Era uma vez... a sociedade do saco cheio!

A cultura da perfeição tem produzido pessoas cada vez mais frustradas. Qual o problema? O que falta à sociedade? Mesmo com todo dinheiro e conforto, falta sentido, significado, valores. Qual o caminho de volta para a felicidade?

A modernidade pregou que a Felicidade era possuir coisas. Feliz é aquele que tem carro, casa, roupa e frequentam ambientes da moda. A moda muda, remodelam decorações e gostos para atender a exigência de se sentir adequado. Estamos diante da cultura do perfeito. Àqueles que não atendem a essa necessidade são excluídos.

Ontem a tarde ao pegar o ônibus, “sim eu uso o transporte coletivo, apesar de parecer fora dos padrões” vi uma criança balbuciando constantemente essa Porra, Merda de Vida, Que ódio. Fiquei pensando ele deve ter saído de casa de madrugada e está exausto, até as crianças estão de saco cheio dessa mentira. Felicidade não é isso!

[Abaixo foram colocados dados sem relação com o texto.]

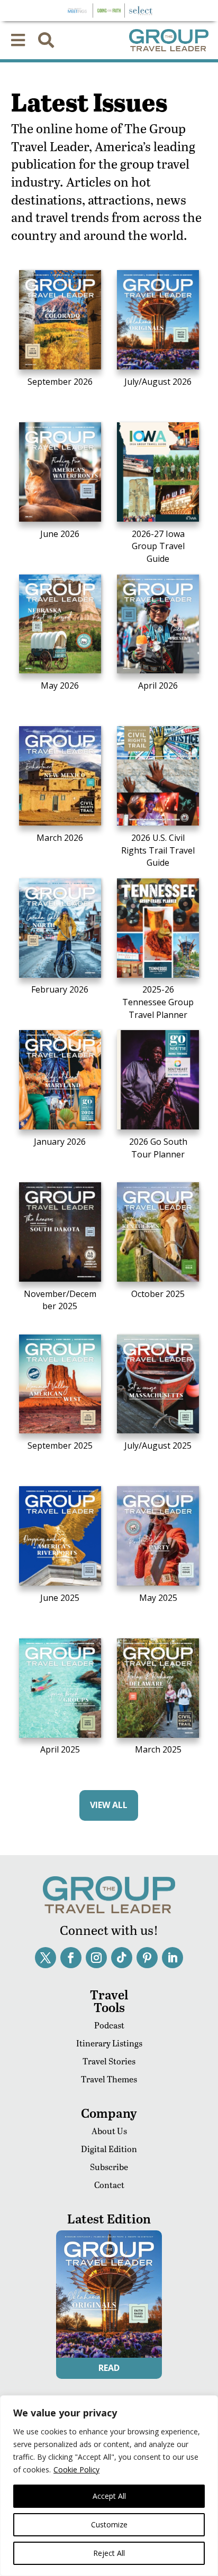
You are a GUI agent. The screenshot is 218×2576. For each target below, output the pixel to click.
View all (109, 1805)
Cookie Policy (76, 2469)
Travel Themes (109, 2078)
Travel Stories (109, 2061)
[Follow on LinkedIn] (172, 1957)
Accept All (109, 2496)
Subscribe (109, 2166)
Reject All (109, 2553)
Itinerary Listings (109, 2043)
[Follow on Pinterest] (147, 1957)
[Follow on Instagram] (96, 1957)
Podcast (109, 2025)
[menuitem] (18, 40)
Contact (109, 2184)
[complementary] (109, 2485)
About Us (109, 2130)
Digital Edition (109, 2148)
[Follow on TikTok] (121, 1957)
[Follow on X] (45, 1957)
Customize (109, 2524)
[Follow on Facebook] (70, 1957)
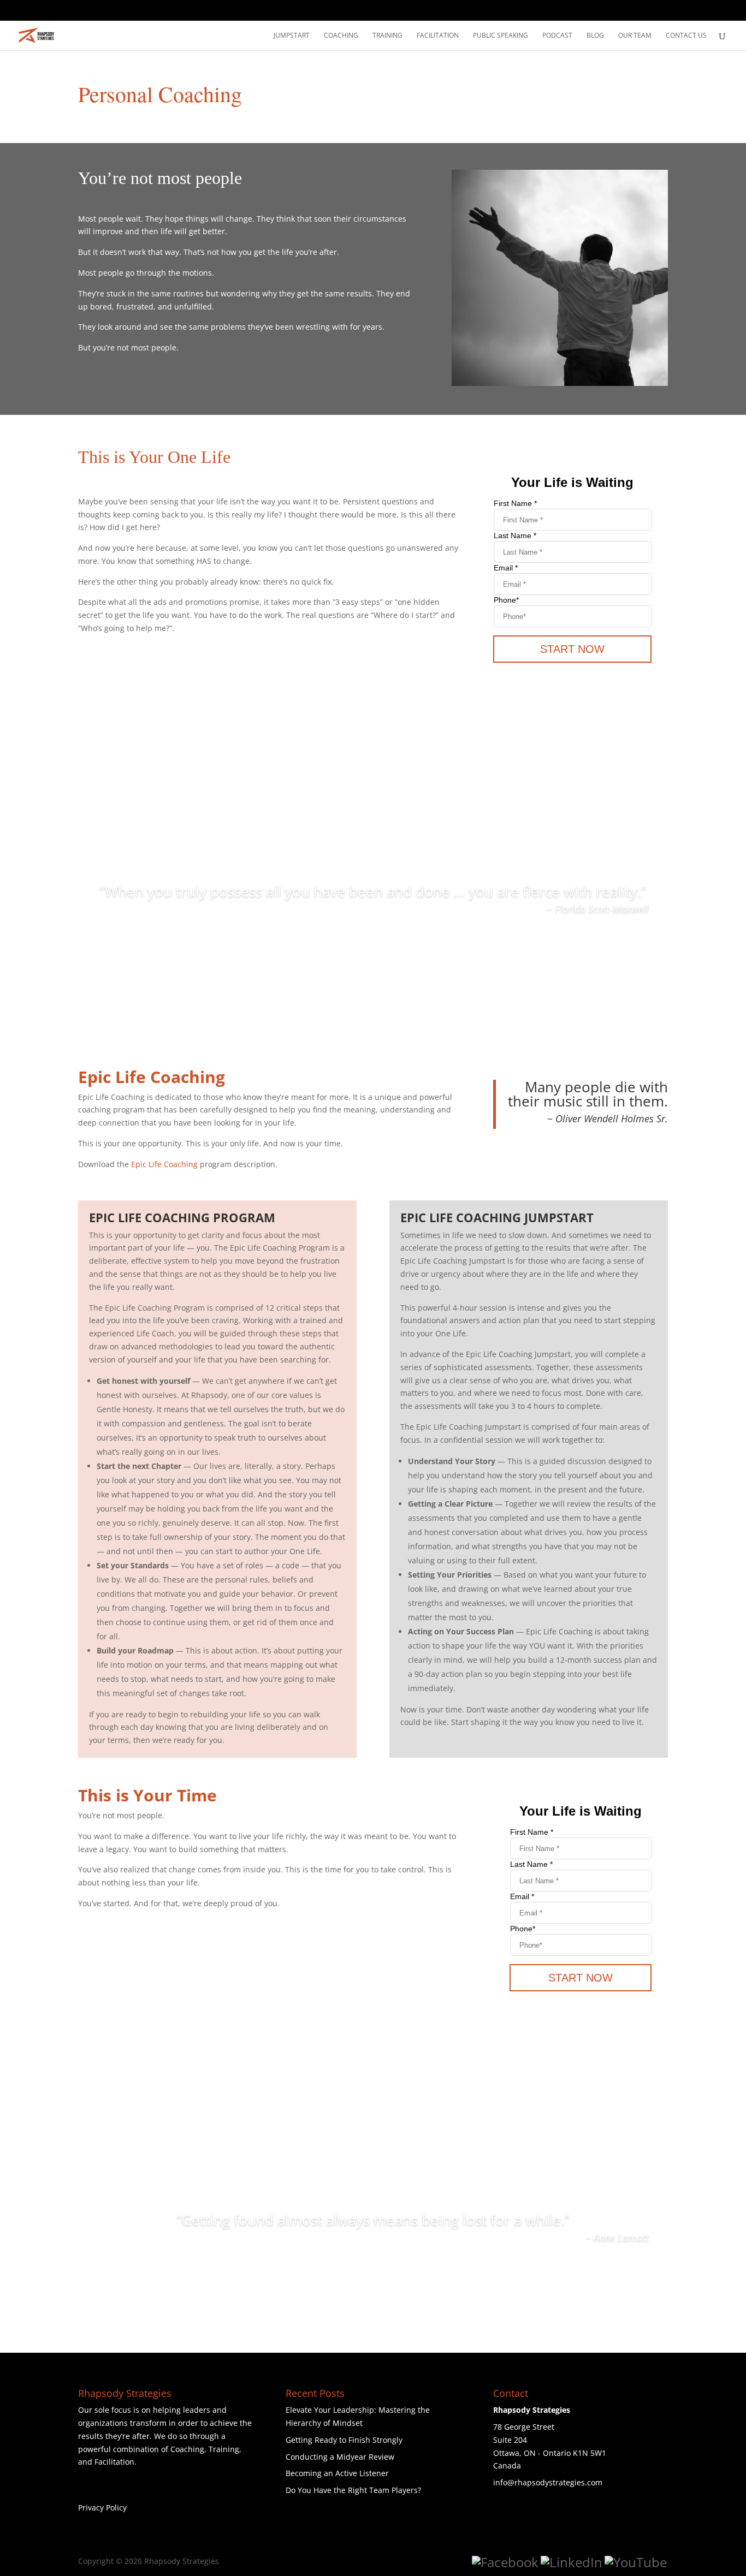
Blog (595, 36)
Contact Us (686, 36)
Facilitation (438, 36)
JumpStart (292, 36)
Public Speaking (500, 36)
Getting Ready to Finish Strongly (344, 2440)
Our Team (635, 36)
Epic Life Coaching (164, 1164)
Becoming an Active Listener (337, 2473)
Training (387, 36)
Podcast (557, 36)
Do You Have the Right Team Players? (353, 2490)
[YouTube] (635, 2562)
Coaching (341, 36)
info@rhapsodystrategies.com (547, 2482)
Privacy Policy (102, 2507)
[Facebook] (505, 2562)
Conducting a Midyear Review (340, 2457)
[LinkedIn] (571, 2562)
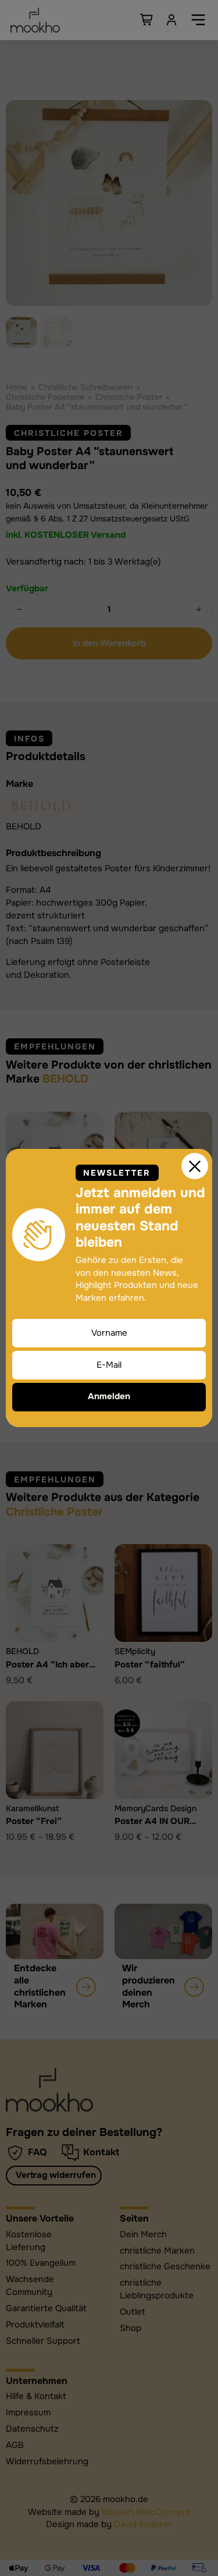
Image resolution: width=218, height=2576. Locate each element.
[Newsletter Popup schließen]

As pessoas foram incessantemente em busca de poder para conseguir a tão sonhada realização. Só esta vem de dentro, quando nos encontramos, quando nos olhamos no espelho e amamos o que vemos. Quando apesar de tudo nos sentimos em paz.

Foi investido alto nessa cultura do consumismo, muitos não viram a vida passar, os filhos crescer, tantos adoeceram, muitos morreram. E àqueles que se mantém de pé, estão frustrados. Não sabem o caminho de volta, não compreendem porque tudo parece insignificante e insistem investindo em coisas (corpo perfeito, roupas caras, mansões) que lhe trarão um vazio cada vez maior. Nada fará sentido até que encontrem a paz interior.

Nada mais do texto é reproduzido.